Exercise data:

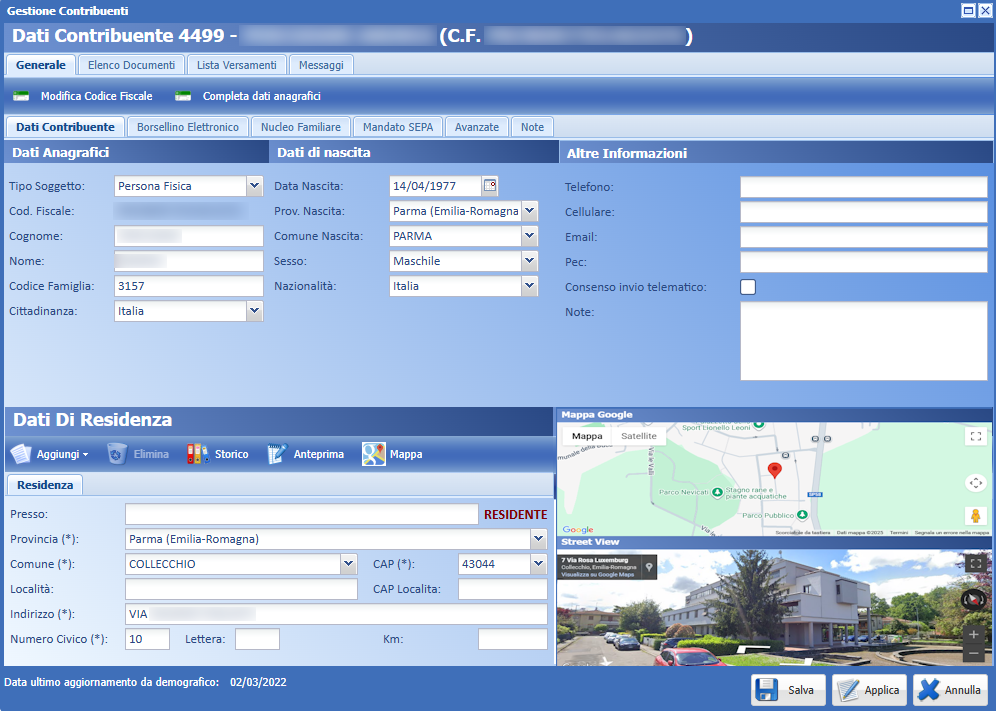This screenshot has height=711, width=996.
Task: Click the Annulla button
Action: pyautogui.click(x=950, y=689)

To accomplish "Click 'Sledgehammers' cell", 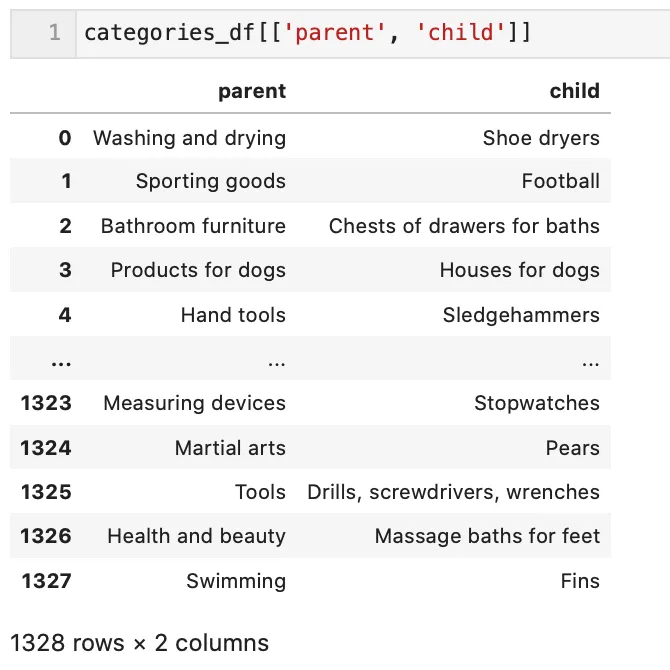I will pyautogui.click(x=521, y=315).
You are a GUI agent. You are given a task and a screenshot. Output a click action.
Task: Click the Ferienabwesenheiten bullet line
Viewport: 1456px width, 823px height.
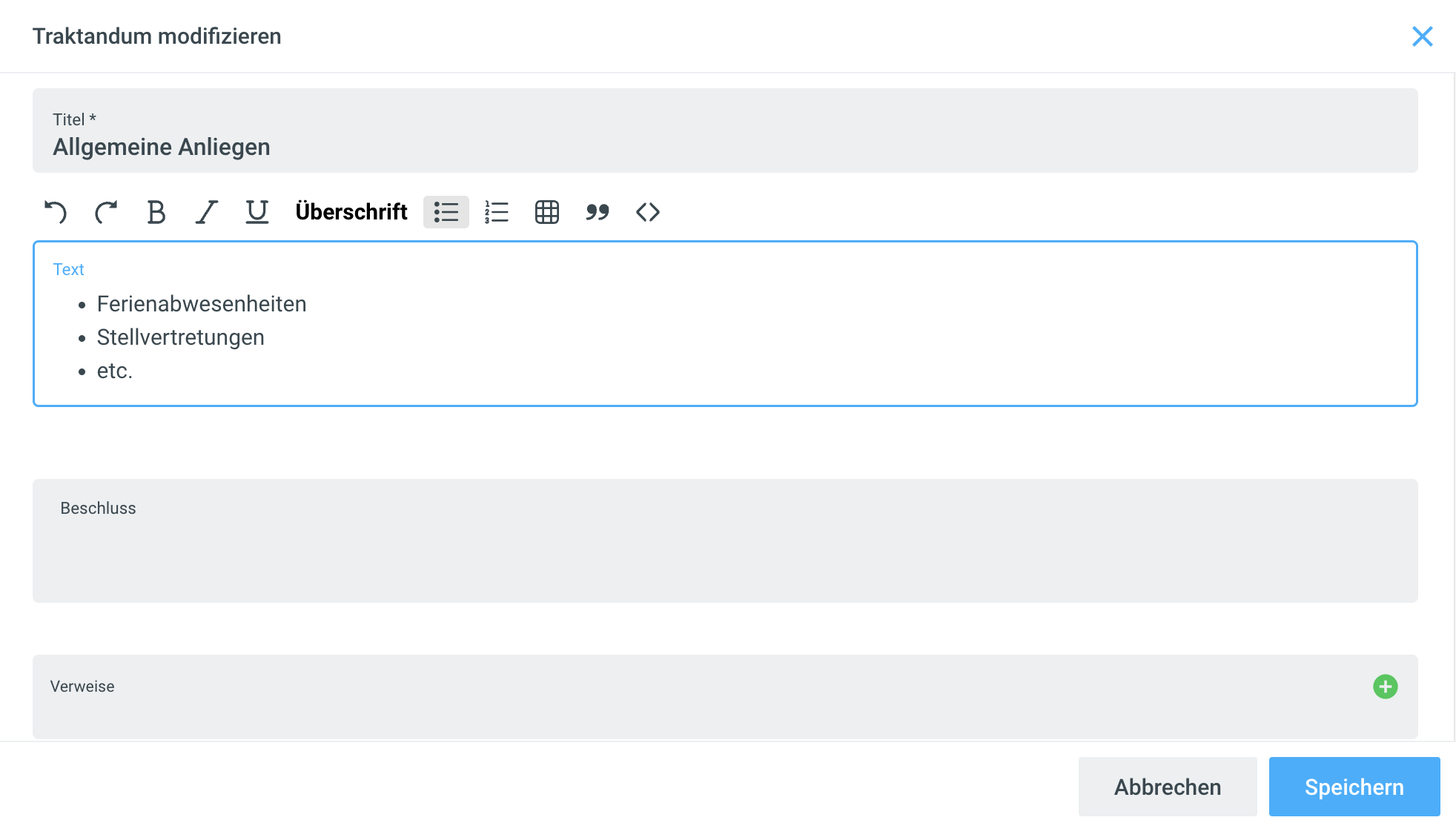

--

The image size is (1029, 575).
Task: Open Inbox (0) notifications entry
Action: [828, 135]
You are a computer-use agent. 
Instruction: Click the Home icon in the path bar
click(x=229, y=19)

Task objective: Lines holding "agent" in the listing above: report how many there are, with the number alone.

Exercise result: 2